Verfasst am . Veröffentlicht in Aktuelles

Seit Jahren werden sowohl der ehemalige Kämmerer Prof. Dr. Sander als auch seine Nachfolgerin Frau Heidler nicht müde darauf hinzuweisen, dass Bonn dauerhaft auf Pump lebt und nur wegen der anhaltenden Niedrigzinsphase nicht vollends im Schuldensumpf erstickt – nachzulesen zuletzt im Quartalsbericht I/2019. Bester Indikator dafür sind die sogenannten Kassenkredite, also sozusagen der Dispo der Stadt, der sich von 2009 bis heute von 224 Mio. Euro auf unglaubliche 682,8 Mio. Euro aufgetürmt hat.

 

Dazu Stadtverordneter Johannes Schott: „Begonnen hat dieser Missbrauch 2009 mit der Mehrheit von CDU und Grünen nach deren Übernahme der politischen Verantwortung. Seit dem hat sich die Höhe der Kassenkredite mehr als verdreifacht. Das ist verantwortungsloser Konsum auf Pump! Und statt die für jeden im Rat verständlichen Quartalsberichte der Kämmerin zu lesen bzw. diese konsequent zu ignorieren, regt man sich lieber bei einigen Fraktionen darüber auf, dass man nicht die Gelegenheit bekam, auch noch die Zusatzeinnahmen aus dem Fenster zu schmeißen.“

 

Die BBB-Fraktion möchte in diesem Zusammenhang darauf hinweisen, dass die Abweichung der Kalkulation der Kämmerei in 2018 nicht einmal 6 % des Gesamtvolumens des Haushaltes ausmacht (73,3 Mio. Euro im Verhältnis zu ca. 1.275 Mio. Euro).

 

„Wir würden uns wünschen, dass Kämmerin und Leiter der Kämmerei statt einer Abweichungsanalyse einmal auflisten, wie viele Millionen die amtierenden Schuldenkönige von CDU, FDP und Grünen bereits zu Lasten des kommenden Haushalts 2021/2022 ausgegeben haben.
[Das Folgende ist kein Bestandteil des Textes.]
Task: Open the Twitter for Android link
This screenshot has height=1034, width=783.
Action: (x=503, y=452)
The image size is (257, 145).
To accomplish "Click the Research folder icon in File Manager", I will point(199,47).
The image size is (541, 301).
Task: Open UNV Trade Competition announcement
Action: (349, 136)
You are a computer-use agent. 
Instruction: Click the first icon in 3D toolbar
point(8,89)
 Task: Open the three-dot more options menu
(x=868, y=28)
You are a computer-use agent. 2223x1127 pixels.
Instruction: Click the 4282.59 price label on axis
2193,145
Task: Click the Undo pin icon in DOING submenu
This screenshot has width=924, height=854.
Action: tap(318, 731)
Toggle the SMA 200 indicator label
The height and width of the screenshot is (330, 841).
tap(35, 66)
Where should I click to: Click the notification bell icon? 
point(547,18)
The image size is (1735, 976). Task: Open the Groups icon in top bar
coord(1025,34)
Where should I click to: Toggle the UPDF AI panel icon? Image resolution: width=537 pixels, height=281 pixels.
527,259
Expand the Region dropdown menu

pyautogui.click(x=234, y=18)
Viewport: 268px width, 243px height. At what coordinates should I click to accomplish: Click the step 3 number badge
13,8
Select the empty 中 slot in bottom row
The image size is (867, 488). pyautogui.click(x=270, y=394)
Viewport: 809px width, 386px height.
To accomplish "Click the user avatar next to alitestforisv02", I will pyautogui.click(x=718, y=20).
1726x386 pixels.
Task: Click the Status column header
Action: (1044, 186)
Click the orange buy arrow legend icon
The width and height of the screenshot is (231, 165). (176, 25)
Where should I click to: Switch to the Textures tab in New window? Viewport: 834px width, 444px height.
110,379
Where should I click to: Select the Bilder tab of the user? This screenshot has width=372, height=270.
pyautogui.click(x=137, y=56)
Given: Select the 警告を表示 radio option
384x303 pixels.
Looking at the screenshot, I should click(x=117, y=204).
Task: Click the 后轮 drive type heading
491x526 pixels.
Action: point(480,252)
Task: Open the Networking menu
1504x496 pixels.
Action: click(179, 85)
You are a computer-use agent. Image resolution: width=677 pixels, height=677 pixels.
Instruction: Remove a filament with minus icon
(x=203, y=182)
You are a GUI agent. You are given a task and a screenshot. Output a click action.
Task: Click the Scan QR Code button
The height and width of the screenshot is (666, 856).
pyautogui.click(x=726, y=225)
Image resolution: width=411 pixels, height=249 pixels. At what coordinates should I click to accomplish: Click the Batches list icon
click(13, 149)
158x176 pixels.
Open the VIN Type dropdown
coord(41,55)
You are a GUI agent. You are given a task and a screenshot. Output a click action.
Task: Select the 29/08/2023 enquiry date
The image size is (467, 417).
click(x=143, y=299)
Ich befürchte, dass wir da über einen dreistelligen Millionenbetrag reden. Dass Bonn ein Ausgaben- und kein Einnahmeproblem hat, werden die Vertreter von CDU, FDP und Grünen erst begreifen, wenn sie 2020 nicht wiedergewählt werden oder ihre Ausgaben von der Bezirksregierung genehmigt werden müssen, weil der Haushaltsausgleich 2021 nicht geschafft wurde“, so Schott.